Ce n'est certes pas la plus consommée, mais elle est clairement en train de faire son retour en Europe : la MDMA (méthylènedioxyméthamphétamine), molécule de la famille des amphétamines présente dans l'ecstasy, est de plus en plus consommée ces dernières années, en particulier par les moins de 35 ans, selon le rapport annuel de l'Observatoire européen des drogues et des toxicomanies (OEDT). Ainsi, le cannabis reste la drogue la plus utilisée en Europe (51,4 millions d'hommes et 32,4 millions de femmes entre 15 ans et 64 ans y ont goûté au moins une fois dans leur vie). Viennent ensuite la cocaïne (17,1 millions d'adultes en ont déjà pris), puis la MDMA, déjà testée par 13 millions d'Européens adultes. Et sur les 2,5 millions d'utilisateurs de cette substance, au cours de l'année passée, l'écrasante majorité (2,1 millions) a entre 15 ans et 34 ans. 1,7% de cette tranche d'âge a déjà essayé la MDMA. En France, ce taux atteint 2,3%, voire 3% chez les 15-16 ans.
Pourtant, cette «drogue de l'amour», aujourd'hui de plus en plus présente, était pratiquement tombée en désuétude au cours des années 2000. Mais depuis 2010, la tendance semble s'inverser. Ainsi, dès 2013, l'Observatoire français des drogues et des toxicomanies (OFDT) observait une «timide réapparition observée dès 2011-2012 dans plusieurs zones géographiques (Bretagne, Lorraine, Nord-Pas-de-Calais et surtout, de l'autre côté de la frontière belge, dans les megadancings fréquentés par de nombreux Français)». Ce retour en grâce s'est poursuivi depuis. Comment l'expliquer ?
«Un marketing sophistiqué»

▶ [Objectif de l'exercice]
Résumez en deux phrases le texte ci-dessus sur la MDMA.

▶ [Données extraites]
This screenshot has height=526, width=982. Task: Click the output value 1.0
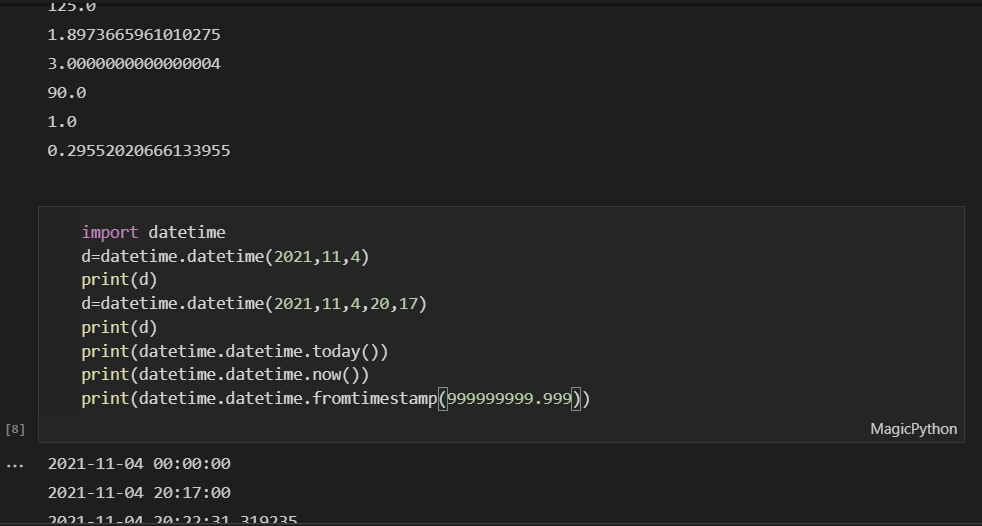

---

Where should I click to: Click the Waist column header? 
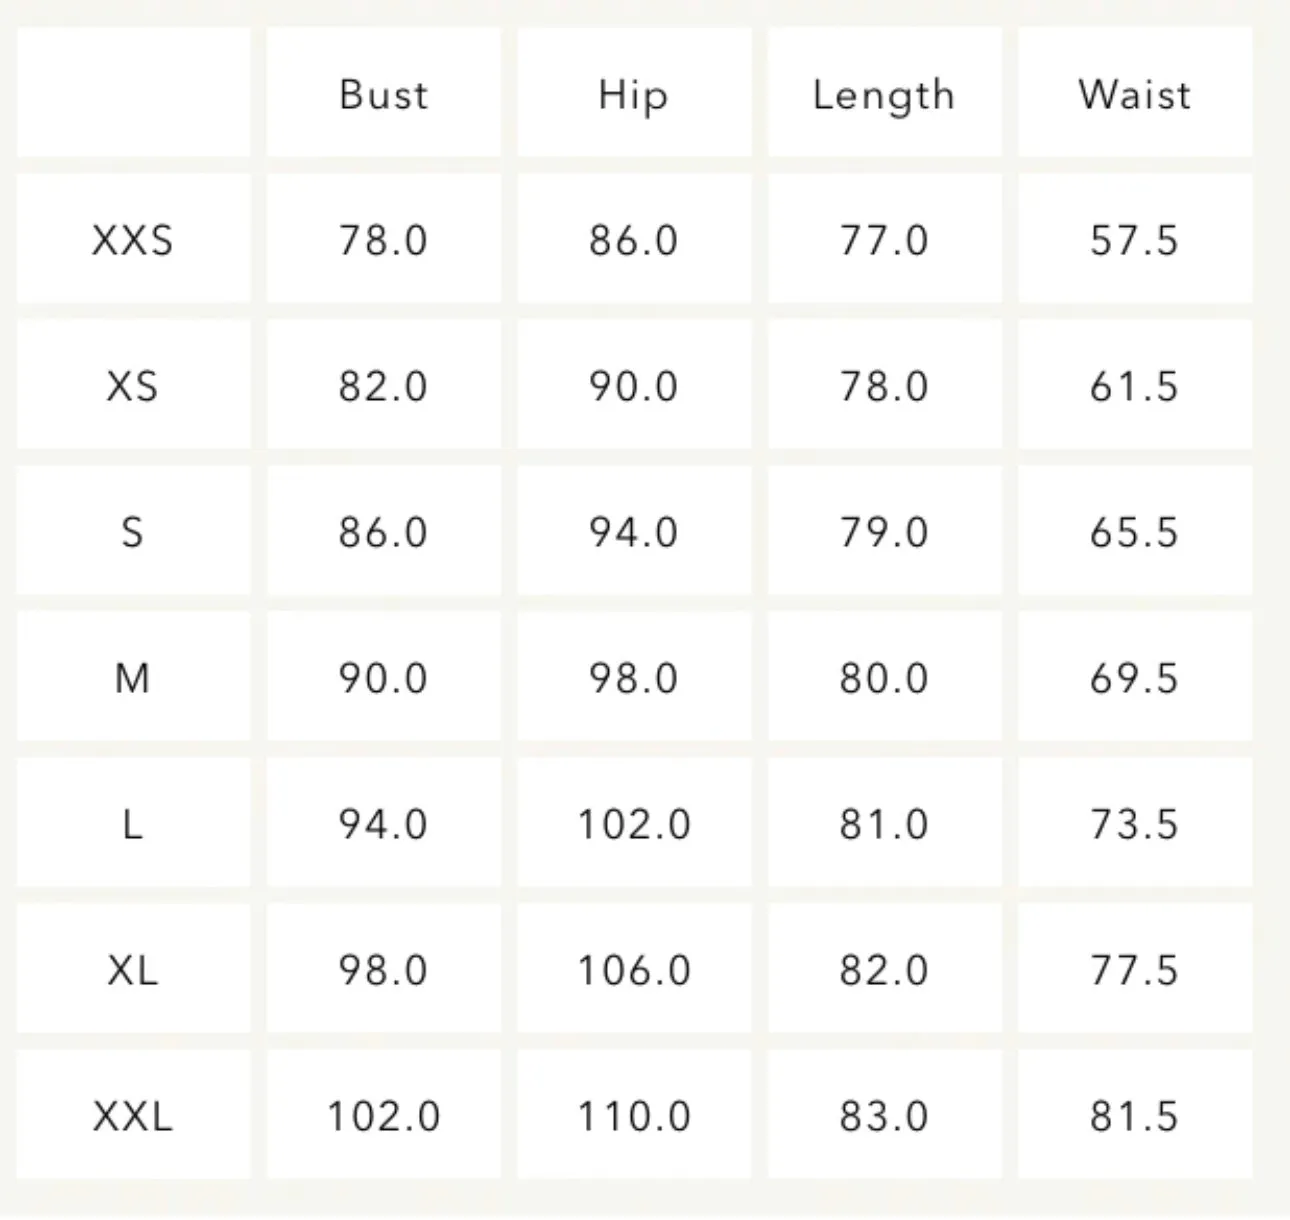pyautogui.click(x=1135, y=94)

▶ [Réponse attendue]
Selon le rapport annuel de l'OEDT, la MDMA est de plus en plus consommée en Europe ces dernières années, surtout par les moins de 35 ans, et arrive en troisième position après le cannabis et la cocaïne, avec 13 millions d'Européens adultes qui l'ont déjà testée. Pratiquement tombée en désuétude au cours des années 2000, cette drogue connaît un retour depuis 2010, que l'OFDT observait déjà en 2013 dans plusieurs zones géographiques.